There are whistles and there are fouls. A 3 second call is a whistle but not a foul. A charge is whistle and a foul (plus scored as a turnover). The inconsistency is not only in who gets more whistles, but what is the result of the whistle (i.e foul or turnover?). Many people who want to see fewer whistles(like myself) are not advocating for fewer fouls. Do you see the difference? I would prefer refs be loose on the nit-picky turnover violations and tight on the physicality (i.e fewer no-calls). A directive by the NCAAW to officiate in this manner, would help. IMHO. Not holding my breath.

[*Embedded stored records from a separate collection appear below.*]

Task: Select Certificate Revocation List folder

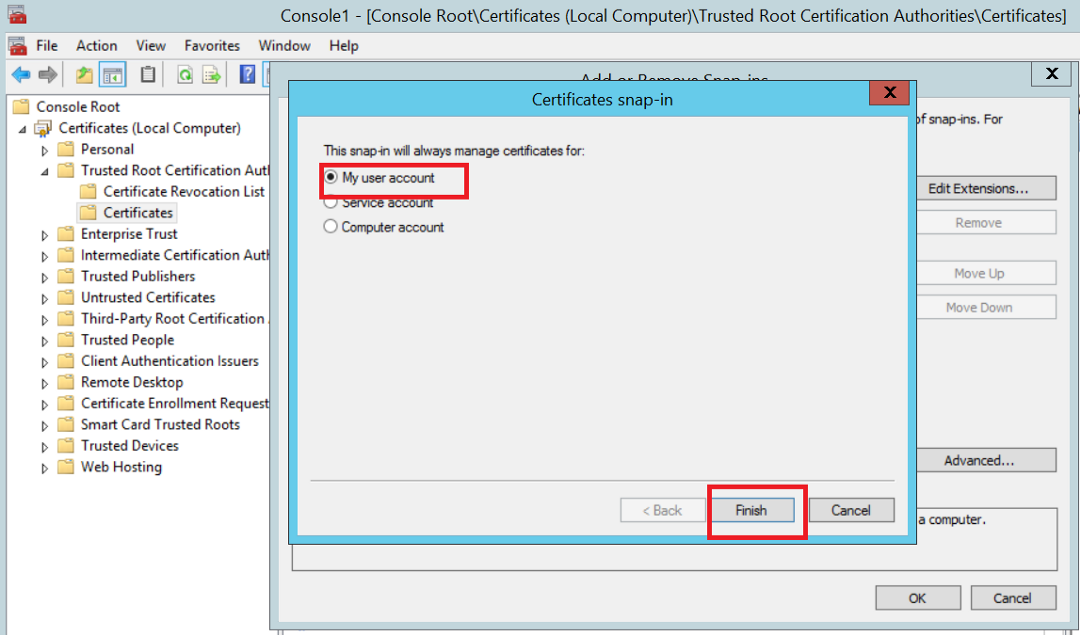Action: click(x=183, y=191)
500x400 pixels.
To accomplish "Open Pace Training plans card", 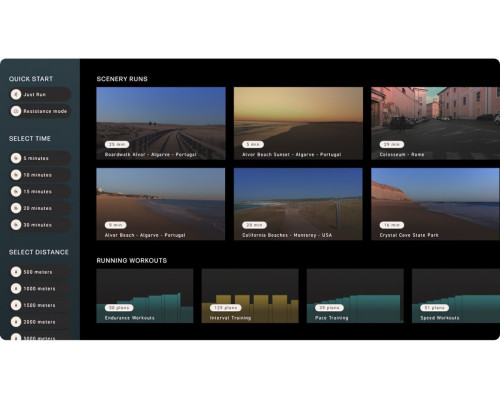I will coord(355,296).
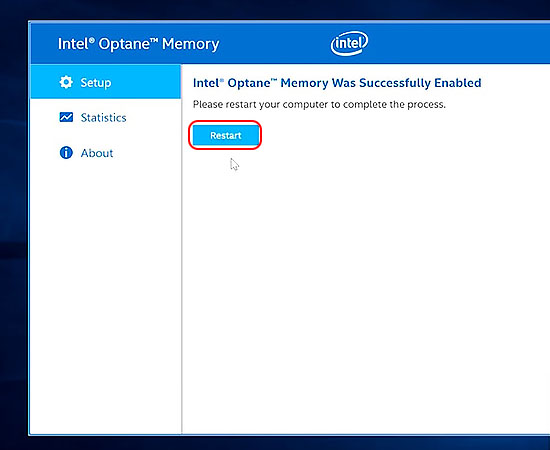550x450 pixels.
Task: Click the desktop background left of window
Action: (x=14, y=228)
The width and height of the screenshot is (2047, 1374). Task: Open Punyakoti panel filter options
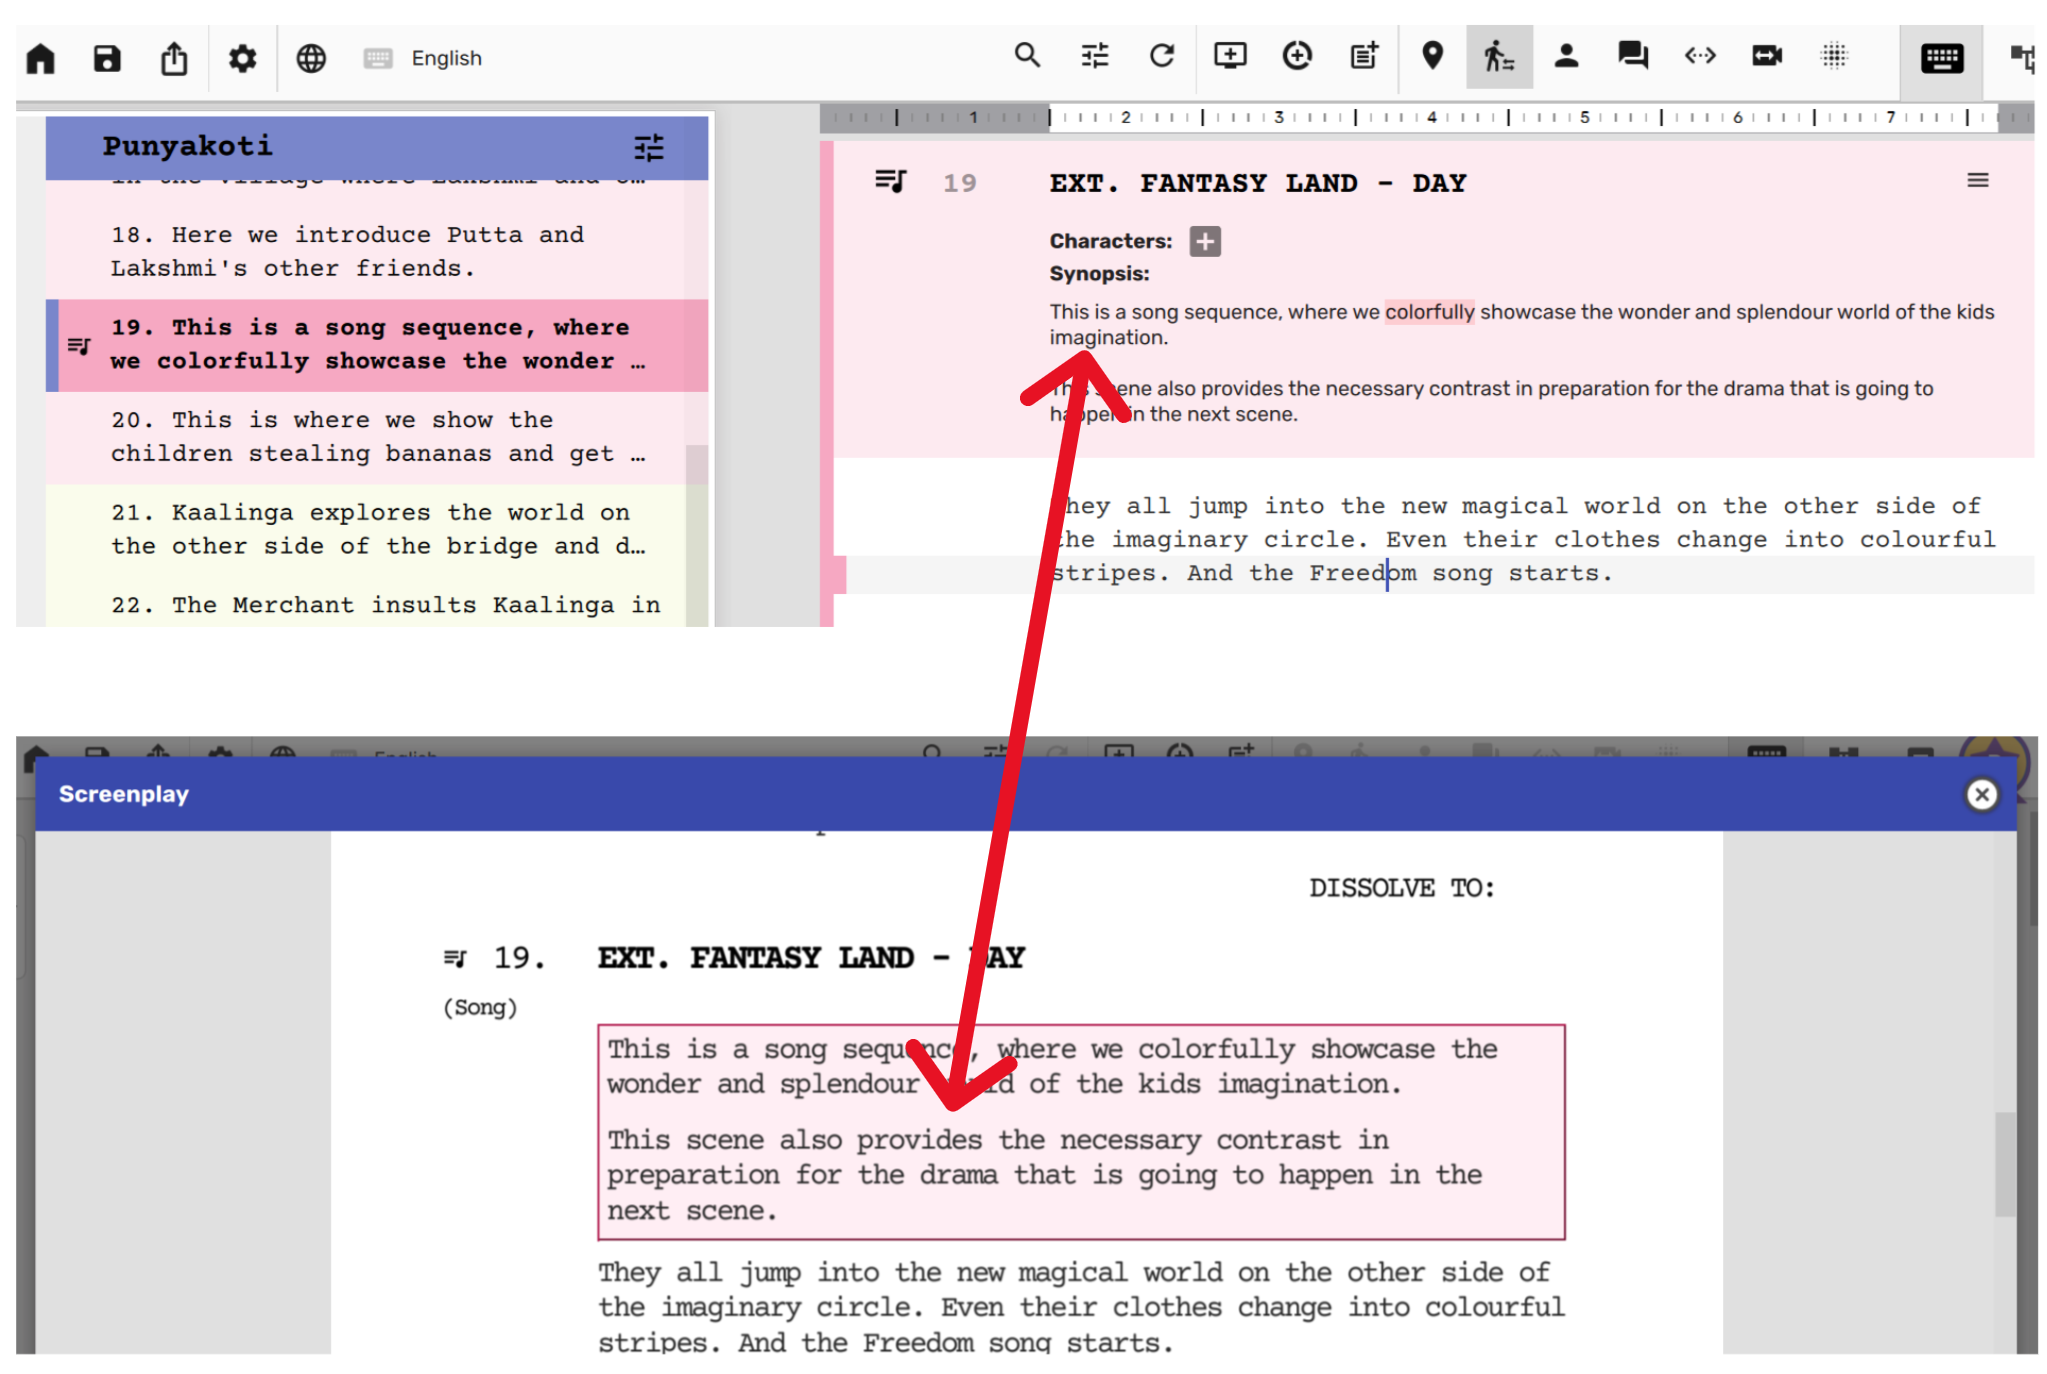click(x=649, y=148)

Fairness has nothing to do with it. We won and the officiating was still horrible. If UConn lost, the mantra is, "loser's whine, etc". The fact that you think it favored one team over another is proof of poor officiating. If UConn fouled Siegrist, call it. If they didn't, then the officials are poor. You agree? If Siegrist fouled a UConn player, call it. If they didn't then the officiating is poor. The idea that criticizing officials, by fans, is somehow a bad reflection on the fans is baloney, and frankly, I do not understand the posters who run to the refs defense, while ignoring what both teams fans see: bad officiating. As you state.